● **Work instruction**
Please give the number of lines in the records below that include "Algebraic", with no other output.

● **Data for analysis**

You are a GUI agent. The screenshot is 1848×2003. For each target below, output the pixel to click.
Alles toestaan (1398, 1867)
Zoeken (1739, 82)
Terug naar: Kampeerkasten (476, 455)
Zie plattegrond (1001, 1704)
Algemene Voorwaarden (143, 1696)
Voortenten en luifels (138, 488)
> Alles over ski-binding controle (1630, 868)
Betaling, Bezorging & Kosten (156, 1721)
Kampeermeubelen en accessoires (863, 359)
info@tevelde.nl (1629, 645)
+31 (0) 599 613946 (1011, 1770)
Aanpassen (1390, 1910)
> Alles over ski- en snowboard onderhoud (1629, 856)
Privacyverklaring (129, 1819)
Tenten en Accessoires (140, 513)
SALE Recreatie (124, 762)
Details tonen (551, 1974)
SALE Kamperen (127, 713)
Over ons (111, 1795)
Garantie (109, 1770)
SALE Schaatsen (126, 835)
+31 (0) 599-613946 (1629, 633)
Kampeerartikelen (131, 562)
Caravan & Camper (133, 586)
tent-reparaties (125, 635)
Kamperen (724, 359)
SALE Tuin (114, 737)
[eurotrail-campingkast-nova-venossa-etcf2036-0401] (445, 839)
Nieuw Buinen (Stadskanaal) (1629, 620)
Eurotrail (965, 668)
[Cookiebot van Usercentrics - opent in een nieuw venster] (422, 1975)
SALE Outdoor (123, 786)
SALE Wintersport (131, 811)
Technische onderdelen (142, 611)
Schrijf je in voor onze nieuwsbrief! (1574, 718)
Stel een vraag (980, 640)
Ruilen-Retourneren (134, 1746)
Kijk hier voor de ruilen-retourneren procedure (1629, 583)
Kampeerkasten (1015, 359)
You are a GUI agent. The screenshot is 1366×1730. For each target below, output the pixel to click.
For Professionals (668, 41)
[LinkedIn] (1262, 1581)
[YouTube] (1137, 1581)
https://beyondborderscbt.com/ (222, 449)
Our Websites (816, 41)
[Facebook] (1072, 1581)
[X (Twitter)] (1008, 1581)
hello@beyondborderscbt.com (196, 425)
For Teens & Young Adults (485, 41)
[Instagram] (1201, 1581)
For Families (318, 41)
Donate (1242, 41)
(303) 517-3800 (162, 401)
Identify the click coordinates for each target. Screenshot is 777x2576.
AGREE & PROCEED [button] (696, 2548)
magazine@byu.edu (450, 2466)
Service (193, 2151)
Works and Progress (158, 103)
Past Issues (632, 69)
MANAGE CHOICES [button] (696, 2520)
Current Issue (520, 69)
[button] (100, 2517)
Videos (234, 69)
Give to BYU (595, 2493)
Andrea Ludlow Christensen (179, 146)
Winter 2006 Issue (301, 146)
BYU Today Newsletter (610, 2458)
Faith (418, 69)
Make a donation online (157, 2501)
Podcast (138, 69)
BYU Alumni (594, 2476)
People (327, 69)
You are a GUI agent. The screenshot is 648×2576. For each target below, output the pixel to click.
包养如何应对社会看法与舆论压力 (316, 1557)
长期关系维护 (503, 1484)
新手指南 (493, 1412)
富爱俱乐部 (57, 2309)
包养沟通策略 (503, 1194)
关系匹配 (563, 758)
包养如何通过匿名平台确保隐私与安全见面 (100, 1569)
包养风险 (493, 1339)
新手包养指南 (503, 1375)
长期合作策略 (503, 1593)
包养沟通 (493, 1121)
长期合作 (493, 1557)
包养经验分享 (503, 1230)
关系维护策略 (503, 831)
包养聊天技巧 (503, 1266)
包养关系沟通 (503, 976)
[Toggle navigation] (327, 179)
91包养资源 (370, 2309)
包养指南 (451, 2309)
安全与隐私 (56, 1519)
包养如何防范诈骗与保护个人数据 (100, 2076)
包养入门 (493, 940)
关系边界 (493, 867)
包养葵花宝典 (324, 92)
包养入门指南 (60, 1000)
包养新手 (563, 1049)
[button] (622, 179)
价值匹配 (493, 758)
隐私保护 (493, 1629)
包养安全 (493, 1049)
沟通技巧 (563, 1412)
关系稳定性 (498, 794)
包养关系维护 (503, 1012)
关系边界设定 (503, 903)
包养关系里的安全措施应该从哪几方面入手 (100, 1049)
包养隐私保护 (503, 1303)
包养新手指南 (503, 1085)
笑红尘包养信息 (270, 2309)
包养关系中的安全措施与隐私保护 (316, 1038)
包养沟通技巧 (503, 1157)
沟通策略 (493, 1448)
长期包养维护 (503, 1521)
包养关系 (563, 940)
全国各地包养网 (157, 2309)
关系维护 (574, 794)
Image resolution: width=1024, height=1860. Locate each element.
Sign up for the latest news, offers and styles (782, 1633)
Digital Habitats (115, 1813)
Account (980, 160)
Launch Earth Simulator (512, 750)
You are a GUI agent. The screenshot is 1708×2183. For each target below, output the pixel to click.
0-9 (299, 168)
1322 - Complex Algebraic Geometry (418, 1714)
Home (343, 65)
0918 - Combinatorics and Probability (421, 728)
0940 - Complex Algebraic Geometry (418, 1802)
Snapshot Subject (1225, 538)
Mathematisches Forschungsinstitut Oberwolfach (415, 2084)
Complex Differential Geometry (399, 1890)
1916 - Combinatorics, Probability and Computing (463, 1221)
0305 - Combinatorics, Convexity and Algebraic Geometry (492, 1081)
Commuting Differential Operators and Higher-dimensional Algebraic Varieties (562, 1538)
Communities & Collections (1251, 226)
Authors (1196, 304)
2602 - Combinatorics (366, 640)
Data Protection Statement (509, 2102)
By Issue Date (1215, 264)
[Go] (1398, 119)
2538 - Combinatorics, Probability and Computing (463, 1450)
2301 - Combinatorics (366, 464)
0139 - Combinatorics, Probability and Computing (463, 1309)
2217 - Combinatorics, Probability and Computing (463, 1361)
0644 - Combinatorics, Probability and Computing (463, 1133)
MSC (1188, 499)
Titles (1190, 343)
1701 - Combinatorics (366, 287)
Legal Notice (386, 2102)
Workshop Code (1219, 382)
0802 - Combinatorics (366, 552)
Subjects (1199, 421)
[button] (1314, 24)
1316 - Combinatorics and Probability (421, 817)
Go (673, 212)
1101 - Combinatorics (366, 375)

● **Result**
4